Let's start by making a list of topics we would like to see in a MS-level, or first-year PhD level applied stat course.

Here is my list:


  1. A module on survey sampling: Survey sampling is supremely important to be left as a completely optional topic. Students should have some idea of sampling techniques, recognize issues with nonresponse and biased sampling, have some idea of estimation and inference in case the data is not collected with a simple random sampling scheme.

  2. Multivariate applications: Again, topics like principal components, dimension reduction, missing data and imputation, are core to modern statistical applications, in essentially any discipline. A small module on the fundamentals of multivariate analysis ought to be part of any applied statistics program.

  3. Bayesian data analysis: Whether it is linear regression, survey sampling, experimental design, or anything under the sun, Bayesian approaches differ from classical frequentist ones in various and (sometimes major) ways, and our students ought to have some exposure to how Bayesians analyze data. At least, a small component of it.

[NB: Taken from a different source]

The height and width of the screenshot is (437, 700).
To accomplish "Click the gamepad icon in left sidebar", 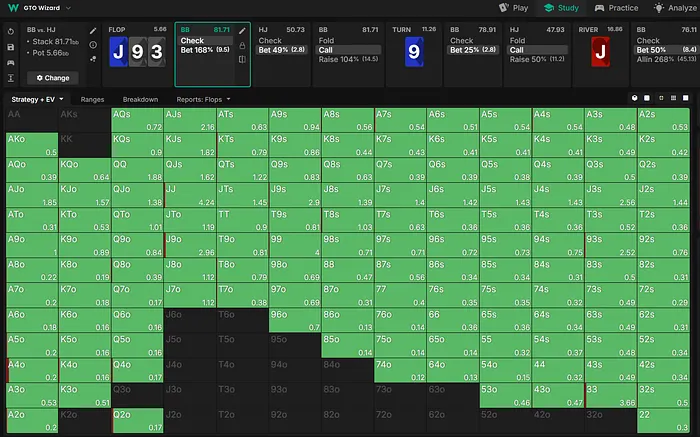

  4. Resampling-based inference: Resampling is a phenomenally powerful technique for statistical inference. It often requires fewer and less restrictive assumptions than classical inference, is applicable on a wider collection of problems, is better than CLT-driven inference, and is embarrassingly parallel computationally. Students should learn it, it saves many headaches if you are worried whether your data adheres to textbook assumptions, and saves you from embarrassment if it doesn't.

  5. Modern issues with linear regression: Issues like model selection, high dimensional parameters, heteroscedasticity arise in many modern applications. We also have algorithms to handle many of these issues, we ought to expose the students to these fresh ideas.

  6. Modern applications: Students should have some exposure to modern applications of statistics, like bioinformatics, financial applications, network data analysis, image data analysis, and so on. This is at the outer fringes of a ``wishlist'': shoudl these be ``core'' topics?

What would you like to see as part of the ``applied core''? Put in your suggestions below.

11 Comments

More info on multivariate response problems
Intro to Time-Series models in 8051

1. Bayesian stuff. 2. Nonlinear regression

1. Bayesian stuff. 2. Nonlinear regression

I found elements of statistical learning is extremely useful book...at least for me...

And the exercises for each chapters are awesome because most of them coming directly from recent papers...

So I hope for applied statistics, we can use that book to be one of reference textbooks.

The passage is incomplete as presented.